Песня синих морей - страница 16
— Ну, чего ты… — промолвил он с тихим укором.
И Люська вдруг обмерла, растерянно примолкла, словно уменьшилась. Глядела темными глазищами со смешанным выражением радости и испуга.
— Пойду я. Завтра вставать рано, — солгал Колька.
Когда он скрылся в темноте, девушки бросились к Люське. Теребили, допытывались, что с ней. А она лишь глупо водила головой, прижав ладони к щекам. Потом нервно, неестественно громко рассмеялась и тоскливо простонала:
— Ой, девчо-о-онки… С ума сойду.
Колька же, выйдя за ограду стадиона, отер повлажневший лоб рукавом. Горечь, которую сдерживал он при девушках, подступила к горлу. «Ненадежный, значит, — с глухой обидой повторил он. — Эх вы, артистка Ленинградской филармонии! Черемухи потяжелели… Да я вам ее хоть воз принесу!»
Он свернул в переулок и, подгоняемый какой-то мыслью, быстро и зло зашагал к окраине, туда, где за огородами, за всходами подсолнухов и степной полынью, текла Раскопанка. Раздвигая неподатливые, по-майски пахучие травы, чертыхался, спотыкаясь о кочки, и все время упрямо твердил:
— Еще посмотрим, надежный или нет… Увидим…
Слева, на берегу моря, вру вывались в темень клинки маячных вспышек. Темень, казалось, вздрагивала, колебля небо, придавая трепетное дрожание звездам. Через него тянулась черемушная россыпь Млечного Пути. Только на западе все еще серела блеклая полоска небосклона, от которой тянуло прохладой и запахом остуженных песков.

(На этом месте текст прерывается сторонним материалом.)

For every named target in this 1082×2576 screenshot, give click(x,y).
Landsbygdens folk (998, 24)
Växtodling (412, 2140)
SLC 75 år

С разгона Колька вступил в луговое разнотравье, услышал, как причмокнула под ногами вода. Вдохнул пряную свежесть аира и осоки, медовую, едва уловимую нежность незабудки. За верболозом скорее угадал, нежели увидел, тусклую неподвижность реки.
С трудом разыскал чей-то каюк, поднатужась столкнул его на воду. Приналег на весло — и рядом испуганно зашевелились разбуженные камыши — зашуршали, зашептались. В ответ спросонок залепетала потревоженная вода, тут же, за кормой, снова погружаясь в сон.
Противоположный берег надвинулся смутной громадой осокорей. Колька бросил весло на песок и, не раздумывая, шагнул в ночную чащобу.
— Посмотрим, надежный или нет, — цедил он сквозь зубы.
Густо пахло черемухой. Ее кусты, осыпанные цветеньем, клубились, как белый туман. Казалось, в этой белизне отражаются звезды.
Ночь текла меж зарослей бесшумно, невесомо. В травах глохли шаги, точно боялись нарушить чуткую, настороженную тишину. В этой тишине замирали далее удары сердца… Кольке вдруг почудилось, что он сливается с таинственными шорохами, с листвой и звездами, с ощутимой тяжестью земли. Зрение его обострилось, стало зорче и проницательней, слух улавливал движение ветра в дремлющих лепестках соцветий. Все вокруг казалось величественным и вечным, и Колька, прикоснувшись к этому величию, словно обрел в себе необычайную глубину: обновленные чувства и силы, почти несбыточные стремления, мечты — такие дерзостные и восторженные, что хотелось плакать. Океаны и бури, века и мгновения, шелест ржаных полей и скрип корабельных мачт — все умещалось в его сердце. И все же в этом сердце еще оставался безграничный простор, и Колька готов был бродить по Млечным Путям, чего-то искать, чего — он и сам не знал: звездных миров, дальних гудков пароходов или отзывчивой теплоты губ… Майская ночь — белое цветение земли! Она наполнила Кольку хмельной, не помнящей зла добротой, и ему стало жаль, что этой тишины не слышат, не видят буйных облаков черемухи ни учитель Городенко, ни Люська, ни Речная.
Он даже рассердился на себя, что так скоро позабыл об обиде. «Посмотрим, — снова повторил он. — Я принесу вам этой черемухи полную охапку. — И вдруг не удержался, улыбнулся, мысленно добавив: — Охапку майской ночи!»
Обламывал черемуху он торопливо, жадно. К его недавней обиде прибавилась теперь какая-то удаль, желание не только отплатить Речной, но и обрадовать ее. В темноте Колька, то и дело натыкаясь на колючки, ругался, прижимал исцарапанную ладонь к губам и зализывал наколы.
Обломанные ветви он бросал на землю. Когда их набиралась целая груда, сгребал в охапку и относил к реке, сваливая на дно каюка. Затем возвращался снова к светлеющим кустам.